Katelyn Knox ’07 also gained perspective on her own lifestyle by traveling abroad. Through her travels in Cameroon, she learned about how outside influence, particularly American influence, affects the country’s citizens.

Particularly vivid were the impacts of tourism on the local economy and its people. “We were in a Christian town in a predominantly Muslim area of Cameroon, and there were kids there asking us to buy them pens and paper,” Knox said. “That was hard because we knew how much they needed those things, and that we had the means to provide them with them – you could tell that because it was a tourist town, they had become dependent on tourist aid for resources.”

Like Bota, too, some of Knox’s most profound realizations came from comparing Cameroon to home. For instance, a televised tennis match was probably the last thing Knox expected to see while eating cow meat on a bench outside the Ministry of Soia in Cameroon. “There were flies everywhere because the meat being cooked wasn’t refrigerated,” Knox remembers. “And then there was this weird juxtaposition in my mind between the TV and the meat … it struck me just how clean our society is.”

The experiences of Philip Arnolds ’07 are proof that students do not necessarily have to travel far from home in order to come back with an altered view of the world. After spending 12 months in the Woodshole SEA program in Cape Cod, Massachusetts (six weeks on land, six weeks at sea), Arnolds felt as if he had been a world away.

“It was such a nice escape from everything; you’re in a completely different mind state. We didn’t see land for a month – it makes you forget about the stresses and the work, and instead you just focus in on the present,” he said.

With a hands-on focus on oceanography instead of foreign cultures, the experience Arnolds had was very different from that of his peers who had chosen to live in foreign countries.

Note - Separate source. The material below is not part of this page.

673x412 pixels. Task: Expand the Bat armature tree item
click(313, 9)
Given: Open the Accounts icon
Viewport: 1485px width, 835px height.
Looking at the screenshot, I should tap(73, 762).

Yet in this break from the typical academic setting, Arnolds found relief. “A lot of abroad programs are the same types of kids, just in a different setting, but this was different in that it was an all-encompassing experience,” he said.

One particular example was how the “watch system,” which rotated the responsibility of keeping watch over the ship between three groups of students, affected his schedule.

“You would be up for seven hours, then sleep for six, then be up for another three. It was totally different from your regular academic experience.”

The challenges of being on the water for such a prolonged period of time changed how Arnolds viewed his own capabilities: “I think that just having done it I learned a lot about myself. I know that I’m capable of doing that kind of thing now. It will help me choose what I want to do later on, and what classes I want to take.”

While they have nothing against the Purple Valley, Bota, Knox and Arnold all agree that seeing things with fresh eyes and a new perspective can be a truly rewarding experience.

Whether it is studying with Peruvian novelists, watching soap operas with Cameroonian locals or directing a sailboat from Cape Cod down to Trinidad and then up to the Virgin Islands, studying abroad can change one’s life.

“It’s great to do something that you never thought about doing,” Arnolds said. “Do something you didn’t think you could do and have an experience that will be exciting and different; something that’s not just school and work.”